I was just wondering if anyone has any ideas of any features i could include, Currently im planning

Anti Walkspeed
Health detection (Max and current)
Jump Power

The settings is in a module script so you can disable/enable certain aspects of the anti-cheat upon changing values and the script is fully server sided.
Here is the current code:

--// Module
local Settings = require(script.ModuleScript)

--// Services
local Players = game:GetService("Players")

--// Functions
local function Refresh(Player)
	--// Variables for player
	local Player = Players:WaitForChild(Player.Name,60)
	local Character = Player.Character or Player.CharacterAdded:wait()
	local Humanoid = Character:WaitForChild("Humanoid",60)
	
	if Player and Character and Humanoid then
		
		--// Walkspeed Detection
		if Settings.WalkspeedDetection then
			if Humanoid.WalkSpeed > Settings.MaxWalkspeed then
				Player:Kick("Caught speed hacking")
			end
		end
		
		print("Checked ".. Player.Name)
	end
end


--// Keep Running Check
spawn(function()
	while wait(3) do
		for _,v in pairs(Players:GetChildren()) do
			Refresh(v)
		end
	end
end)

JarodOfOrbiter · November 1, 2020, 4:44pm

topcst:

	local Player = Players:WaitForChild(Player.Name,60)
	local Character = Player.Character or Player.CharacterAdded:wait()
	local Humanoid = Character:WaitForChild("Humanoid",60)
	
	if Player and Character and Humanoid then

Just for the record, that last line there is redundant because if Player or Character are nil, it will error on the second and third lines that I quoted.

Mishaho · November 1, 2020, 5:38pm

I don’t think that health is vulnerable, exploiters can only execute from the client and health won’t be changed on server.

colbert2677 · November 1, 2020, 9:49pm

It’s worth addressing the flaws of what you have right now before thinking about new ideas for anti-exploit. Additionally, your anti-exploit should only be tied down to your game specifically instead of being some monolithic handler that you may not even need.

Remembering the flow of the client-server model is important when developing anti-exploit. All exploit code is ran locally and takes advantage of holes in game security or otherwise to do their bidding. Your walkspeed check is therefore currently pointless. When the client changes their walkspeed, the change isn’t replicated - only the character movement physics affected by walkspeed are. Therefore, it’s important instead that the server verify the velocity/displacement of the character while moving instead of checking the walkspeed property.

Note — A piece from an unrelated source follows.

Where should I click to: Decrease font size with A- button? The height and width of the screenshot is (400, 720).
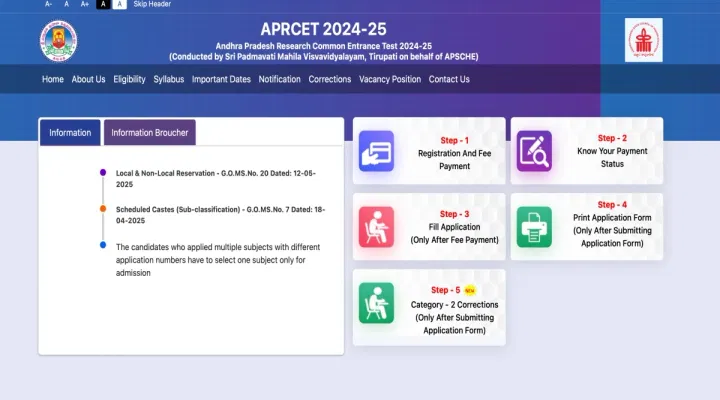click(49, 4)
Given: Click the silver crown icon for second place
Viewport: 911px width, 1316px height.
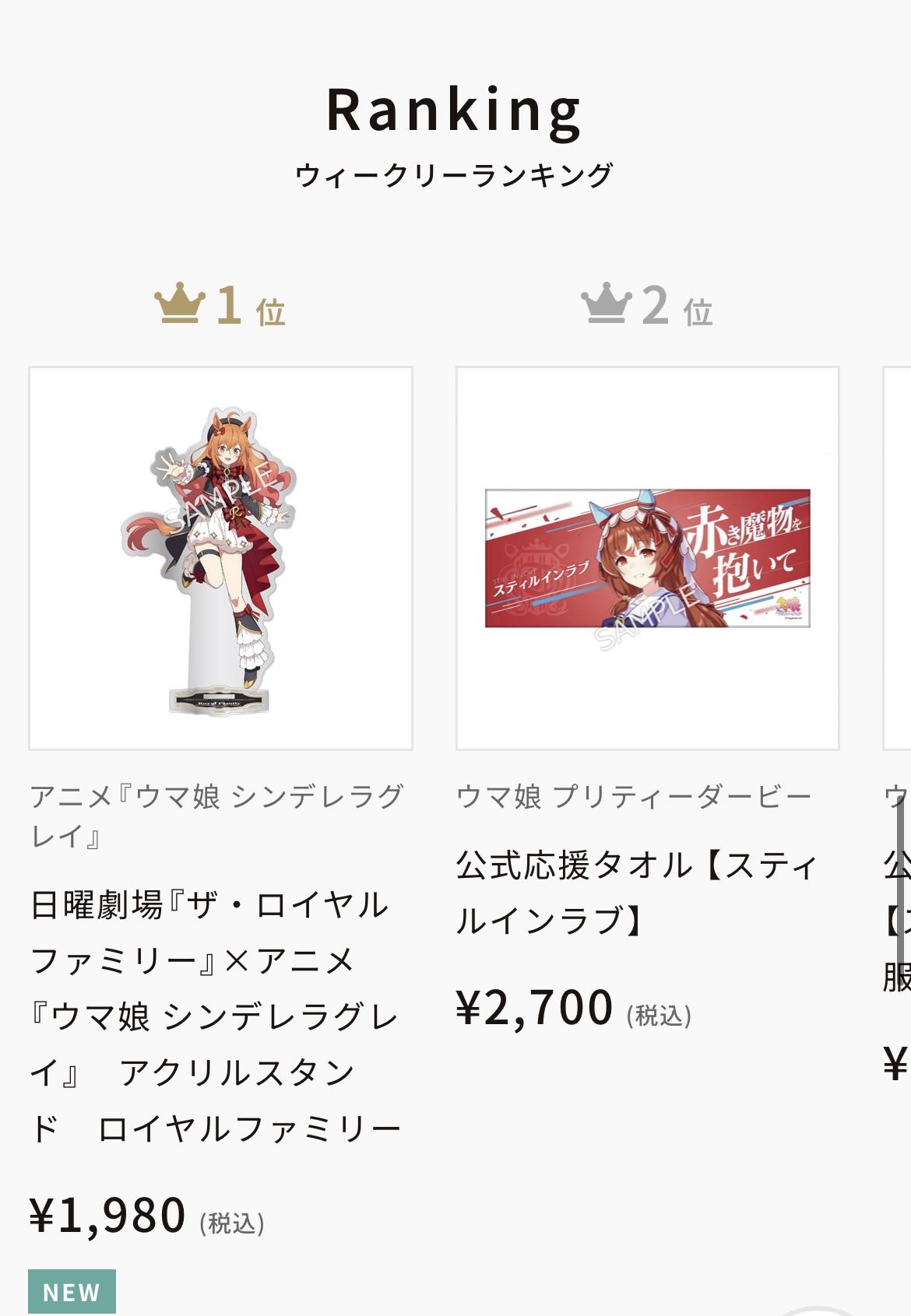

Health detection is in the same boat - in fact, there’s no need to do that at all unless your game’s architecture is poorly made. The client’s change to health won’t replicate and it doesn’t have any kind of influence on the server. Health is purely server-sided so you can ditch that check altogether.

JumpPower is in the same position as WalkSpeed; the physics changes replicate but the property changes do not. You should be checking up on the character’s physics according to the Y-axis.

And then finally, my nitpicks: stop using while wait and spawn. Use ipairs instead of pairs when iterating arrays and use the proper function GetPlayers for fetching the list of players, not GetChildren.